Prototype Next Steps & Workflows
Prototype Next Steps & Workflows
See diagrams here: https://github.com/semanticClimate/city-open-climate-reader/tree/main/workflows
Next steps?
If you’re interested in helping out on the next round of prototyping by volunteering or contributing resources check out the semanticClimate discussion and project tasks on GitHub.
A working prototype for Climate Reader
The round of work from the hackathon allowed the team to see the gaps in the system and what would need to be put in place to have a working prototype — meaning we now have a roadmap. There are four priority areas to work on for a working prototype: 1. How to smoothly move contributors’ questions into the search and content retrieval process? 2. How to create citation links to sections of the source material which are only held as PDFs and so can’t be targeted on a granular basis? Wikibase has already been used by semanticClimate and is one route forward for this. 3. Further automating the conversion of HTML content to Markdown. 4. Adding a review process to the collated reader content.

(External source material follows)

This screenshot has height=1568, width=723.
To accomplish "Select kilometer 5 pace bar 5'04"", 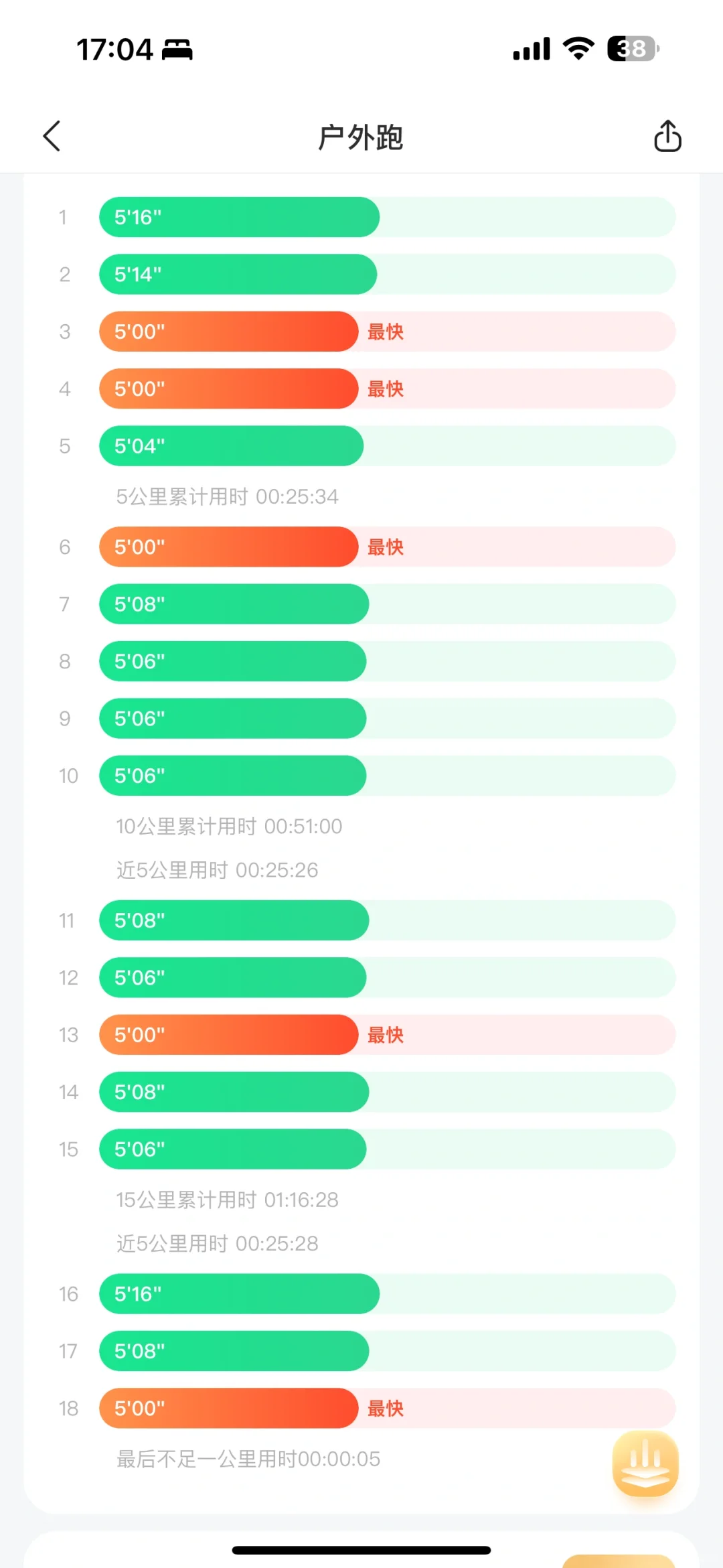I will coord(231,446).
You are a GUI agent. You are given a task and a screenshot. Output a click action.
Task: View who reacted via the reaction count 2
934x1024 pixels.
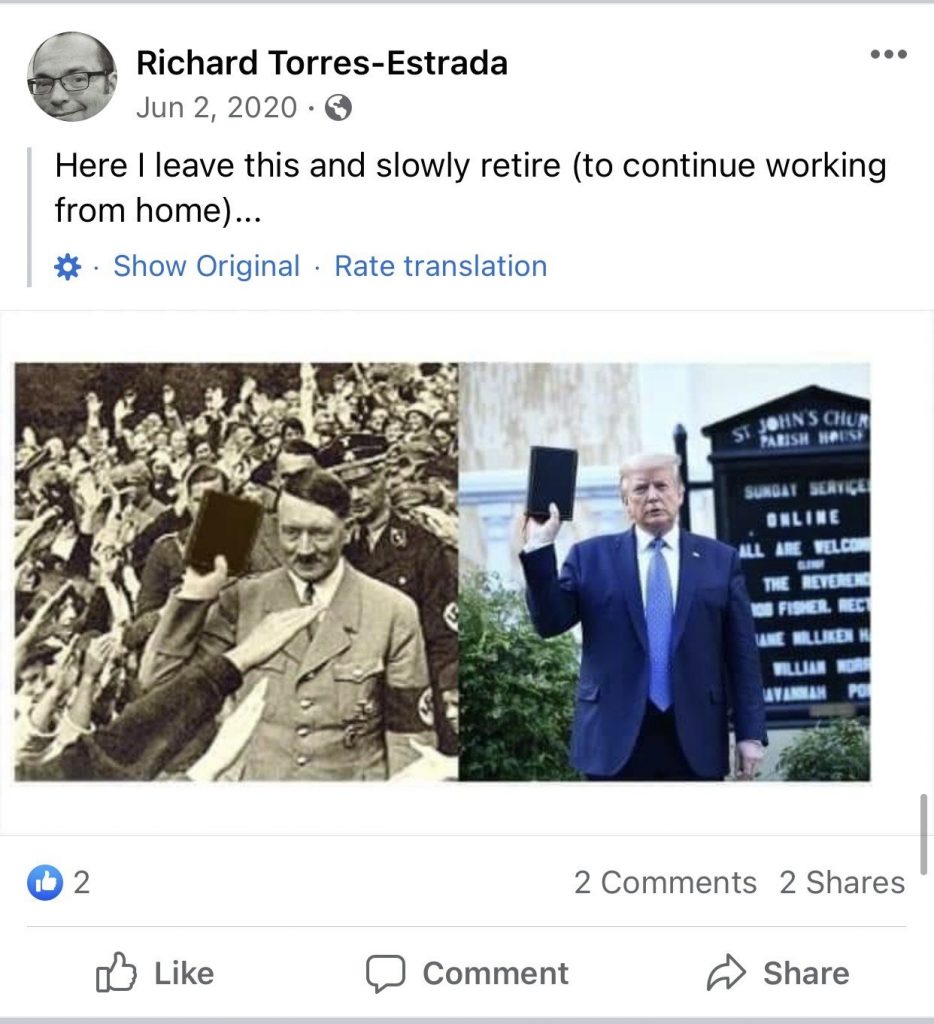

AI prototype (self-hosted)
AI Climate Reader is a proof of concept software prototype that can query scientific corpora and create ‘reader’ publications combining AI with added human review. The types of ‘reader’ publications it would make are: Referenced summaries, suggestions for literature, and guides on specific topics. The publications would have all the references collated as full text in the publication. 1. Deposit content in a Wikibase instance as with the AR6 IPCC Report. New Wikibase instances are supplied by Wikibase4Research. 2. Then self-hosted AI would be used to create the publications — example AI models are falcon-7b, falcon-40b-v2, vicuna-33b-v1.3. 3. Review and multi-format publishing is then run to create a reproducible and replicable open science, semantic publication on GitHub/Lab Pages using the ADA Semantic Publishing Pipeline which harnesses Fidus Writer and its Open Journals System JATS editor plugin.